In 1341, Sette acted as vicar general on behalf of Archbishop Dino di Radicofani and interceded with King Alfonso XI of Castile on behalf of some Genoese shipowners who had been robbed by some Castilians. Between 1342 and 1345, he was frequently at the papal court in Avignon. There is no trace in the records of the work he did for the papacy. He appointed procurators to manage his canonry during his long absences. Between August 1351 and April 1353, during prolonged stays in Avignon, Petrarch lived with Sette. This was the last time they met. In the summer of 1353, Sette stayed at Petrarch's house in Vaucluse for a few days while Petrarch was in Italy. He was still in Provence in 1355, when he helped arrange an exchange of benefices between Petrarch and their mutual friend, Lodewijk Heyligen.

==Archbishop==
On 2 July 1358, Pope Innocent VI appointed him to the vacant archdiocese of Genoa. He earned a reputation as a devout pastor. One of his first recorded acts was to intercede on behalf of the Republic of Genoa in its negotiations with the Crown of Aragon over its rights in Sardinia and Corsica. He was a major sponsor of the foundations of the nunnery of Santa Margherita della Rocchetta (1360), the abbey of San Gerolamo della Cervara (1361) and the hospital of San Desiderio (1365).

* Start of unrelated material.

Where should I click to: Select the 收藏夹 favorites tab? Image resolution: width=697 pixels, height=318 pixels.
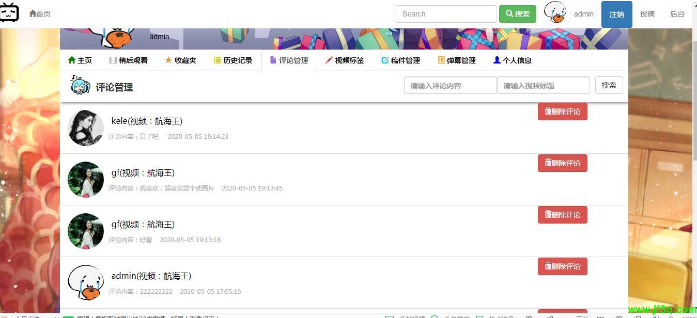[181, 60]
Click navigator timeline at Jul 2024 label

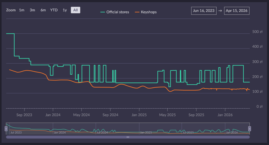[x=102, y=132]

As archbishop, Sette maintained close relations with the papacy and with the doge, Simone Boccanegra, both strongly opposed to the Visconti of Milan. In 1360, he imposed an extraordinary levy on his clergy of 100 lire. He imposed another of 400 lire in 1365. These contributions went to supporting the legatine missions of Cardinals Gil de Albornoz and Androin de la Roche in Italy. In 1364, he received from Pope Urban V powers that allowed him to reduce his reliance on vicars in the administration of justice. From 1365, using his power of excommunication, he fought the Malaspina for possession of certain properties that belonged to the diocese of Luni.

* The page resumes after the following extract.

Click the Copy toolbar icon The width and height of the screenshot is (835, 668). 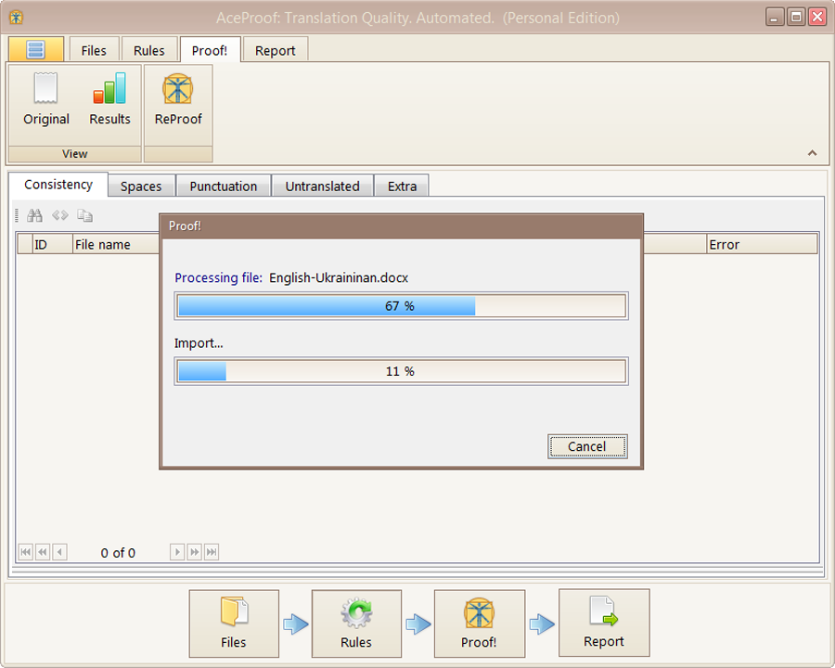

Petrarch records that Sette suffered from gout. Sette's last will and testament was drawn up on 18 December 1367 in the archiepiscopal palace. Only the part of it dealing with his heirs survives, not the part containing pious bequests. His mother was his heir. At her death, his goods were to pass to Bishop Bernabò Griffi of Luni and, at his death, to the cathedral of Sarzana. The date of his death is not recorded, but it was before the end of February 1368. He was buried in Cervara. His epitaph, inscribed some thirty years later and now lost, gave his date of death improbably as 20 November 1367, before his will was made.

==Petrarch's letters==
Sette was the addressee of fourteen of Petrarch's surviving letters: thirteen of his Epistolae familiares (5.16, 5.17, 5.18, 17.3, 17.4, 17.5, 19.8, 19.9, 19.10, 19.16, 19.17, 20.9 and 23.12) and one of his Epistolae seniles (10.2). In the case of Familiares 20.9, he is one of three addressees. He is also mentioned in Familiares 9.2 and 20.6, in Seniles 5.1 and in Petrarch's De vita solitaria.

Familiares 17.5 is Petrarch's response on learning of Sette's visit to his home in Vaucluse while he was away.
Familiares 19.9 laments the state of endemic warfare in Italy. Familiares 19.10 is a response to Sette's appointment as archbishop. Petrarch congratulates him, but also warns him that the responsibility will lead to a loss of inner peace. Familiares 19.16 is a response to a letter from Sette asking about Petrarch's daily routine, for which it is an invaluable source, while 19.17, from the summer of 1357, is a response to Sette's inquiries about Petrarch's son Giovanni, who later stayed with Sette for a time in Avignon when on the outs with his father.

Seniles 10.2 is an autobiographical letter in which Petrarch reminisces about he and Sette's school days, first trip to Vaucluse and time at university. He says that his years are "certainly not equal [to yours] in merit, but the same in number", indicating that he and Sette were the same age. Of their separate pathways after university, he writes that "you searched for suits in the courts, I for tranquility in the woods." It is likely that Sette died before ever reading Seniles 10.2, which is dated 1367.